La pire erreur (que j’ai maintes fois commise avant d’en être consciente) serait de dire d’une voix chargée de reproche : « On l’a déjà dit ! » ou  « N’importe quoi, ce n’est pas un renard, c’est un loup. » Ce serait le meilleur moyen de dissuader les bonnes volontés de s’essayer à prononcer quoi que ce soit.

Donner confiance pour développer un climat de classe propice à l'épanouissement de la parole

L’élève de maternelle doit faire face à une grande difficulté lorsqu’il ou elle veut s’exprimer, puisqu’il ou elle apprend à parler en même temps qu’essayer de dire sa pensée. La syntaxe, le vocabulaire, la prononciation : tout est nouveau et en construction chez l’élève. Il faut donc s’attendre à des erreurs, des hésitations, de l’incertitude de sa part. Dans sa réflexion qui accompagne l’énonciation, il va y avoir des ratés. C’est très important que nous laissions le temps à nos élèves d’essayer sans les reprendre systématiquement. De les laisser jouer avec les sons et les tentatives malhabiles.

Je suis toujours émerveillée par leur intelligence. Celles et ceux qui se lancent sans complexe dans des récits parfois confus où se mêle envie de partager « Ma mamie elle a un chien » le plaisir de jouer avec les sons produits, l’envie de se faire comprendre. Lorsque Fatoumata me dit un jour « Je veux pas que tu t’en partes », j’ai été touchée par le message, mais aussi par cette tentative brillante de subjonctif qu’elle n’aura pu inventer que grâce à un travail habile et invisible d’association de verbes précédemment entendus et archivés dans son cerveau.

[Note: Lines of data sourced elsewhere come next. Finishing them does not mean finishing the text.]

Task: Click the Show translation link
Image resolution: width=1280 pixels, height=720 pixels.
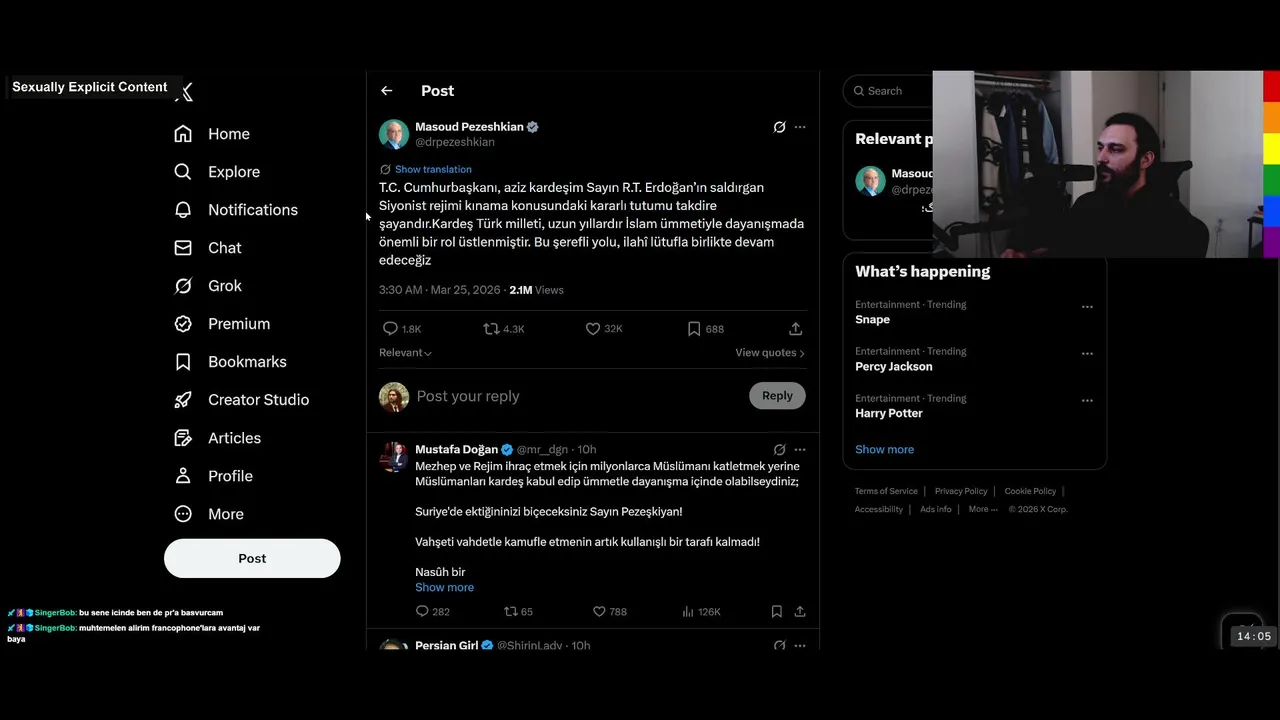Action: [x=433, y=169]
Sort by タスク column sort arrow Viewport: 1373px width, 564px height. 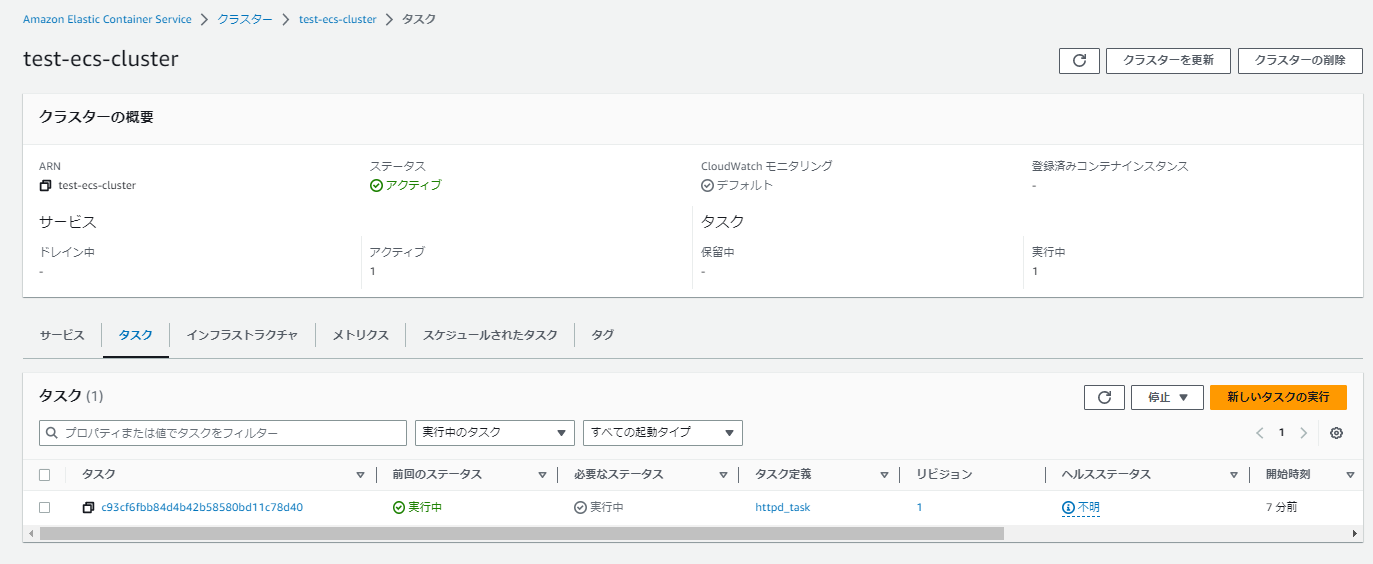point(360,475)
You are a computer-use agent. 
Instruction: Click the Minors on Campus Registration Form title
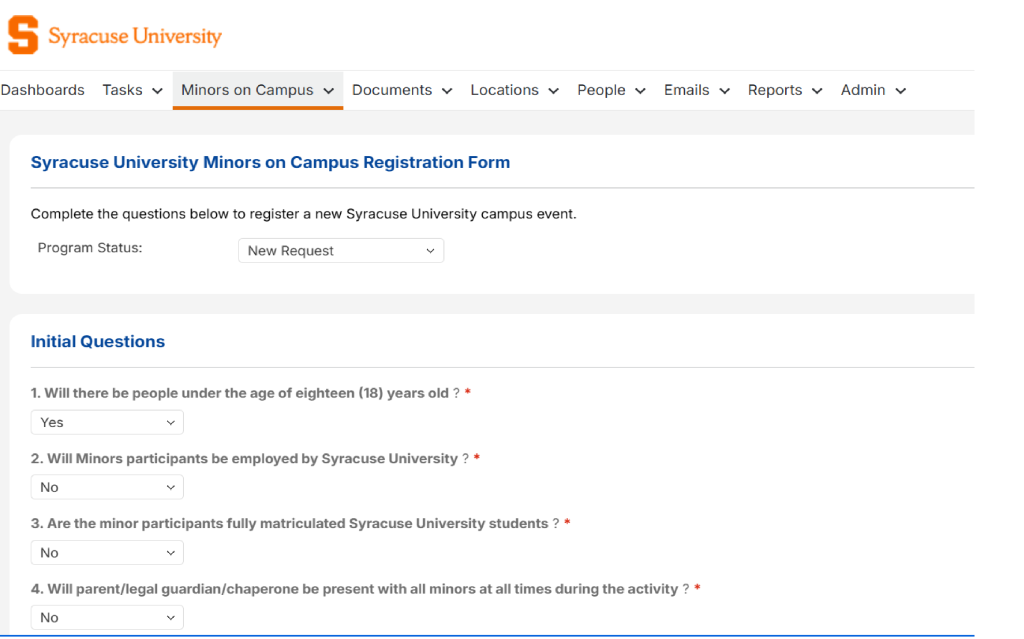tap(270, 162)
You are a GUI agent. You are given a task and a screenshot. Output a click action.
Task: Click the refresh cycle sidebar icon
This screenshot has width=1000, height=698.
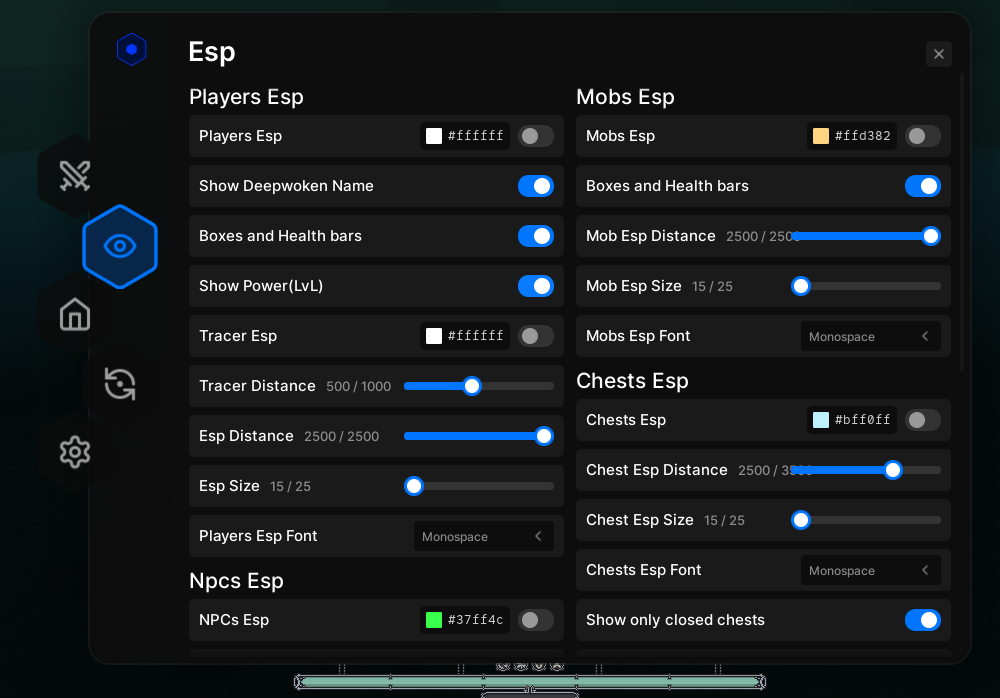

Lors de nos séances de langage, je pense qu’il faut donner de la place à ces initiatives, et ralentir le questionnement magistral. Leur laisser le temps de parler. Vraiment. Pour qu’un ou une élève se sente le courage de prendre la parole, il faut que le climat de classe soit suffisamment rassurant pour que la prise de risque soit minimale pour nos parleurs et parleuses débutant·es. Ma fille, qui est en Première, me racontait qu’en cours de bio l’année passée, elle était intervenue au sujet de cellules souches. Elle se souvient d’avoir naïvement demandé si certaines cellules s’appelaient « filles », puisqu’il y avait des « souches mères ». La classe avait éclaté de rire et la professeure l’avait gentiment moquée. Elle m’a dit qu’elle n’avait plus pris la parole de l’année. J’en suis encore désolée pour elle. La honte n’a que faire dans nos classes. L’humour aux dépens des élèves non plus. Cela est injustifiable, mais hélas trop courant.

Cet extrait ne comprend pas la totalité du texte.